The scope of the claims

[1] a solid polymer electrolyte membrane;

A force sword disposed on one surface of the solid polymer electrolyte membrane;

An anode disposed on the other surface;

A force sword current collector and an anode current collector respectively disposed on the force sword and the anode;

A fuel supply suppression membrane disposed above the anode current collector and controlling supply of liquid fuel to the anode;

A perforated plate disposed above the fuel supply suppression membrane and having a plurality of holes for supplying liquid fuel to the fuel supply suppression membrane;

A vent hole provided between the solid polymer electrolyte membrane and the perforated plate,

Solid electrolyte fuel cell.

[2] A solid oxide fuel cell according to claim 1, comprising:

Furthermore,

A spacer having a sealing function and provided between the solid polymer electrolyte membrane and the anode current collector;

Comprising

The vent hole is provided in the spacer.

Solid electrolyte fuel cell.

[3] A solid oxide fuel cell according to claim 1 or 2, comprising:

Furthermore,

Evaporation suppression layer provided on the force sword current collector

With

[4] The solid oxide fuel cell according to any one of claims 1 to 3, wherein a gap is provided between the fuel supply suppression membrane and the anode.
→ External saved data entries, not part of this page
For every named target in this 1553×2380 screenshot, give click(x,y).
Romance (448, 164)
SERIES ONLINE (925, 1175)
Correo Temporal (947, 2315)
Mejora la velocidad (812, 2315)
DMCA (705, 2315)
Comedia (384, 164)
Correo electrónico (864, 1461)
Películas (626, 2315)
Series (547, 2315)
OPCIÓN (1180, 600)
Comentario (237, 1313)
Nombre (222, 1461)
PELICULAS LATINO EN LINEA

Solid electrolyte fuel cell.

[5] The solid oxide fuel cell according to claim 4, The air hole is provided so as to allow the air gap to communicate with the outside, and is a solid oxide fuel cell.
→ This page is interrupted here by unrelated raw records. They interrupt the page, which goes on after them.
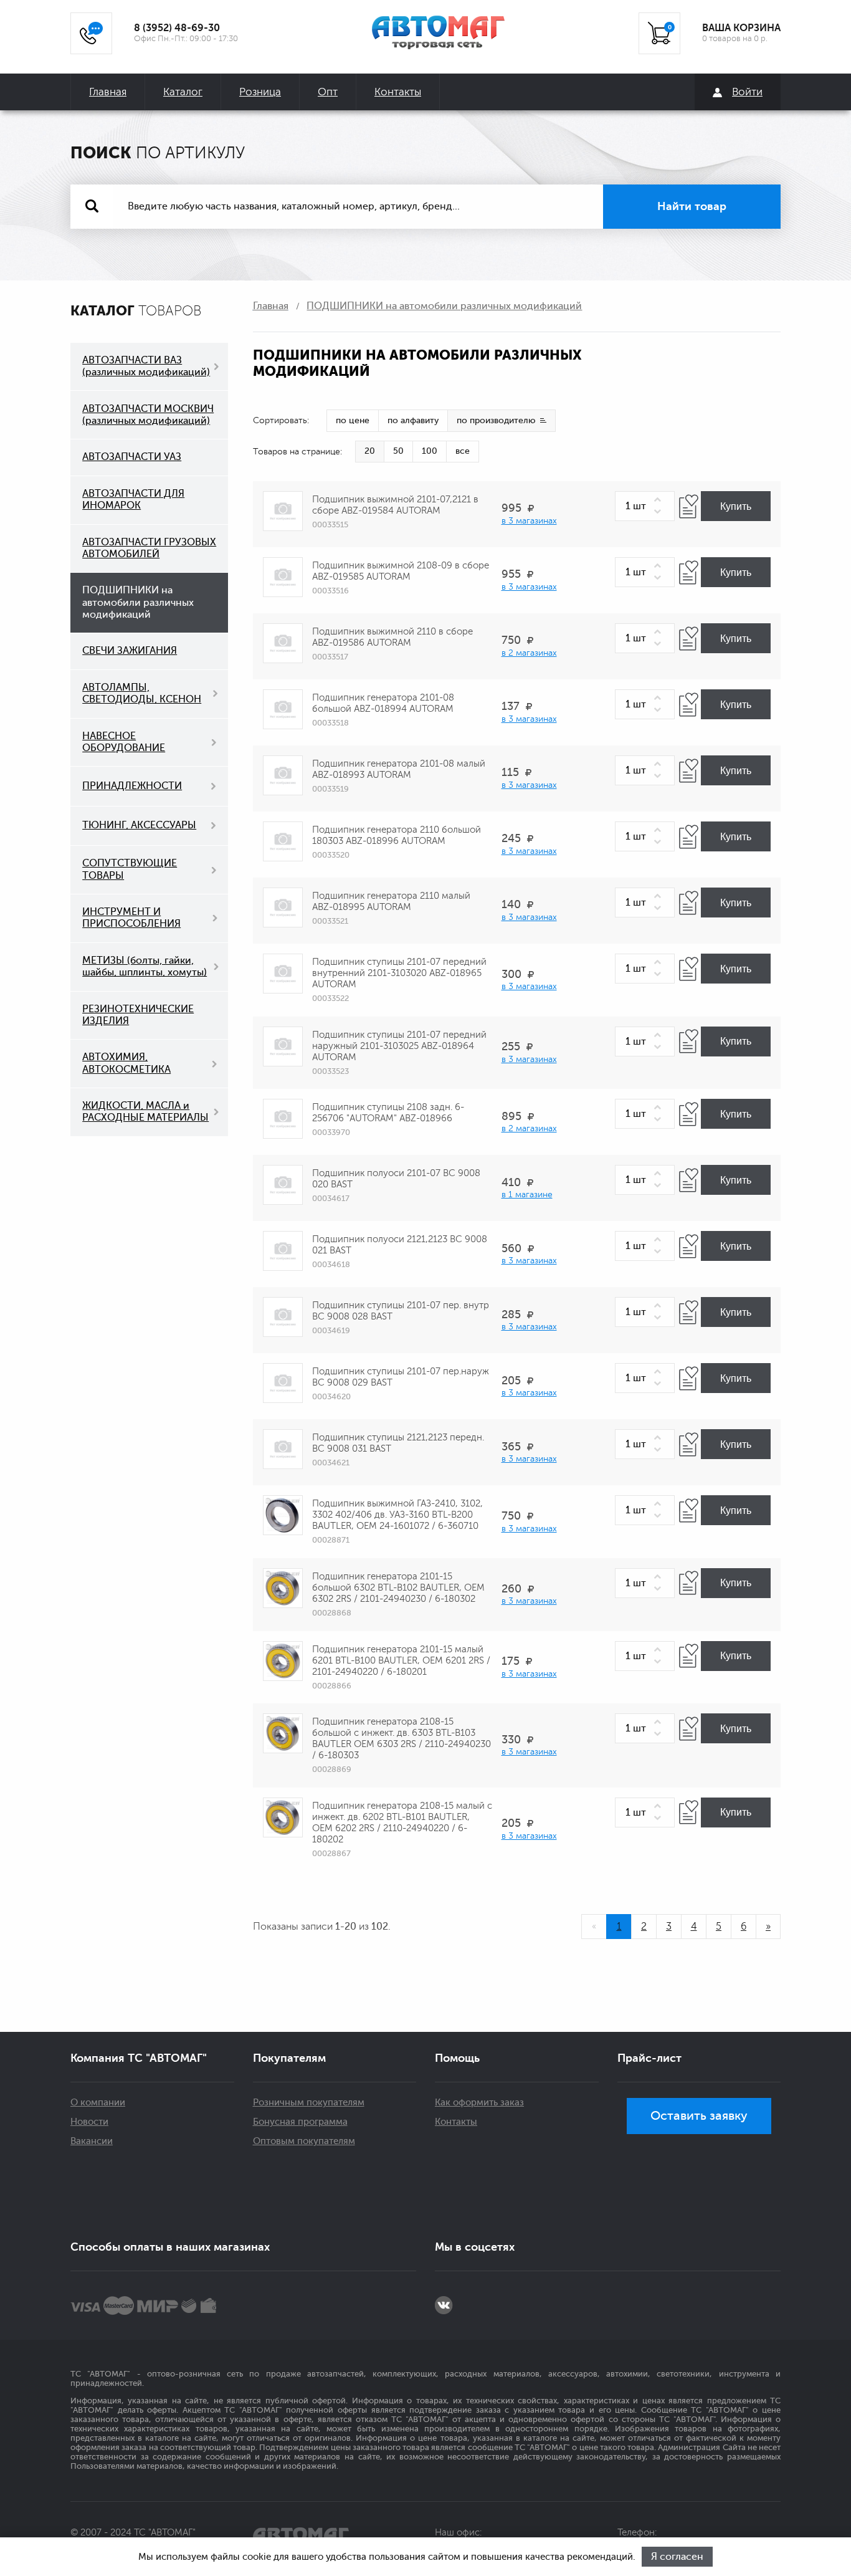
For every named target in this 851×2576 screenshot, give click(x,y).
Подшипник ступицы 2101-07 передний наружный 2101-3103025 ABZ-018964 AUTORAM (399, 1046)
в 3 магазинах (529, 520)
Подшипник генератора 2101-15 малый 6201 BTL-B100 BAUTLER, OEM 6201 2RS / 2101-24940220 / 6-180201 (401, 1660)
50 (398, 451)
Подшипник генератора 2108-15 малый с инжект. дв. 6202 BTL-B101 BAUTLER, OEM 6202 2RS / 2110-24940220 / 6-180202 (402, 1823)
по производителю (496, 420)
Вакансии (91, 2141)
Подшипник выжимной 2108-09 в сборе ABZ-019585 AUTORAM (400, 571)
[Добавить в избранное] (689, 506)
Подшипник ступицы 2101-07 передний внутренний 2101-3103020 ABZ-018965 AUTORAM (399, 973)
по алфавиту (413, 420)
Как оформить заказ (479, 2102)
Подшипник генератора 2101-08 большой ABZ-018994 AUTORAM (383, 703)
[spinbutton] (645, 506)
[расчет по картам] (85, 2305)
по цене (352, 420)
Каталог (182, 92)
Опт (328, 92)
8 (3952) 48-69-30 (177, 28)
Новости (89, 2122)
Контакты (397, 92)
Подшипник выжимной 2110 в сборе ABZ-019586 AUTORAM (392, 637)
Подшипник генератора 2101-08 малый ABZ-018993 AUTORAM (398, 769)
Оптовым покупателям (304, 2141)
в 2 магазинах (529, 653)
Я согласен (677, 2556)
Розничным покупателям (308, 2102)
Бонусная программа (300, 2122)
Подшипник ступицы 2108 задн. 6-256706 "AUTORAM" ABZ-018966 (388, 1113)
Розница (260, 92)
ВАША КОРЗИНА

[6] The solid oxide fuel cell according to any one of claims 1 to 5, wherein the fuel supply suppression membrane is sandwiched and fixed between the perforated plate and the anode current collector. ing

Solid electrolyte fuel cell.

[7] The solid oxide fuel cell according to any one of claims 1 to 6, wherein the liquid fuel includes methanol and water,

A solid oxide fuel cell in which the ratio of the number of moles of methanol (Mm) to the number of moles of water (Mw) is MmZMw> 1.

[8] A method for operating a solid oxide fuel cell according to any one of claims 1 to 7,

Supplying an oxidant to the fuel cell in an initial state or a resting state; starting the fuel supply;

Starting energization to an external load after the cell potential reaches a predetermined potential, and

Operation method of solid oxide fuel cell.